Die am Donnerstag in Berlin veröffentlichte Jahresstatistik für 2023 des Medizinischen Diensts listet 151 sogenannte Never Events auf, also Fehler, die niemals hätten passieren dürfen, beispielsweise die Verwechslung von Patienten, Körperteilen oder Medikamenten. In einem Fall sei eine 39-Jährige, bei der eine Zyste operiert werden sollte, sterilisiert worden. Insgesamt seien es aber 14 Fälle weniger gewesen als 2022.

17.000 fehlerbedingte, vermeidbare Todesfällen

Gronemeyer verwies allerdings darauf, dass Fachleute davon ausgingen, dass es bei etwa einem Prozent aller stationären Behandlungen zu Fehlern und vermeidbaren Schäden komme: „Demnach sind jedes Jahr 168.000 Patientinnen und Patienten davon betroffen.
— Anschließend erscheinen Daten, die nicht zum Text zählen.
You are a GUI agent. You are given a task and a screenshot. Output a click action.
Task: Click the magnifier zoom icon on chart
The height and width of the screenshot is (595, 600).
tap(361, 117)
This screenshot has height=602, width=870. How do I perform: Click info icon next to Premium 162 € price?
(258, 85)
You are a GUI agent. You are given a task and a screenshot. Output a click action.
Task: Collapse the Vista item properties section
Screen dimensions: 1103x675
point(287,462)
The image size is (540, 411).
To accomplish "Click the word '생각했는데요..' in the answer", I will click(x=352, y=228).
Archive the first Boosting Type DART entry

Die Experten gehen von circa 17.000 fehlerbedingten, vermeidbaren Todesfällen aus.“

„Wenn solche Fehler passieren, dann bestehen Risiken im Versorgungsprozess, denen systematisch nachgegangen werden muss, um sie in Zukunft zu vermeiden und Schaden an Patienten zu verhindern“, sagte Gronemeyer. Dafür brauche es eine Meldepflicht für Never Events.
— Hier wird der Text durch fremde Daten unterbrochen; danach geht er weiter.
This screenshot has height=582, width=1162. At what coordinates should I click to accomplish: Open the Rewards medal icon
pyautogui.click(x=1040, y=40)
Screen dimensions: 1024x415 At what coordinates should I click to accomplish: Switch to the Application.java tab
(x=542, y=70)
Der Medizinische Dienst habe im vergangenen Jahr mehr als 12.000 Gutachten zu vermuteten Behandlungsfehlern angefertigt, hieß es. In jedem vierten Fall sei dabei ein Fehler festgestellt worden, in jedem fünften Fall sei der Fehler Ursache für einen Schaden gewesen, den Patientinnen oder Patienten erlitten hätten. Solche Gutachten würden aber nur dann angefertigt, wenn Patienten den Verdacht auf einen Behandlungsfehler äußern und sich deswegen an ihre Krankenkassen wenden, die solch ein Gutachten beauftragen kann.
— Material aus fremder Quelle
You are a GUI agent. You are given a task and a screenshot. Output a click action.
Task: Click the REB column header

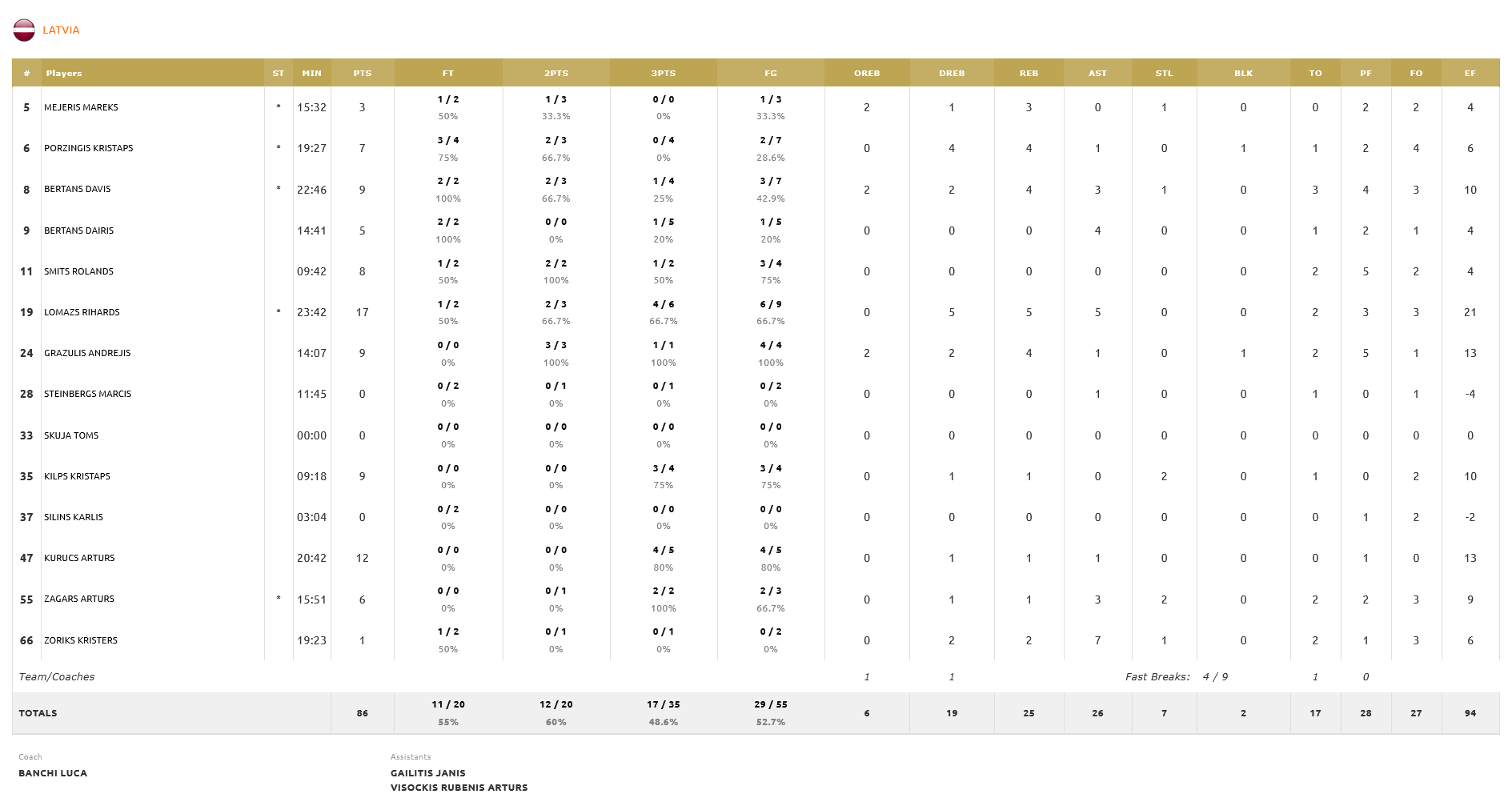(x=1029, y=73)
Aus diesem Grund sage eine statistische Häufung in einem Sachgebiet nichts über das tatsächliche Fehleraufkommen dort aus, teilte der Medizinische Dienst mit. Fehler bei chirurgischen Eingriffen seien für Patienten in der Regel leichter zu erkennen als zum Beispiel Medikationsfehler. Die meisten der Vorwürfe (29,5 Prozent) beträfen daher die Orthopädie und die Unfallchirurgie. Rund zwei Drittel aller Vorwürfe bezogen sich auf den stationären Sektor, meist Kliniken.

Betroffene warten viele Jahre auf Schadensersatz

Der Vorstand der Deutschen Stiftung Patientenschutz, Brysch, sagte, derzeit sei eine Fehlerkultur in Praxen und Pflegeheimen nicht existent, sie müssten daher zur Mitarbeit verpflichtet werden. Zudem müssten Geschädigte oft viele Jahre auf Schadenersatz warten. Der Bundesgesundheitsminister müsse deshalb einen Gesetzentwurf für den Härtefallfonds vorlegen, den die Bundesregierung im Koalitionsvertrag versprochen habe.

Einen Härtefallfonds forderte auch Linken-Politikerin Vogler, wie auch Beweislasterleichterungen für Patientinnen und Patienten. Vogler sagte außerdem, vermeidbare Fehler entstünden durch Zeit- und Personalmangel. Beides sei durch zunehmende Profitorientierung im Gesundheitswesen bedingt.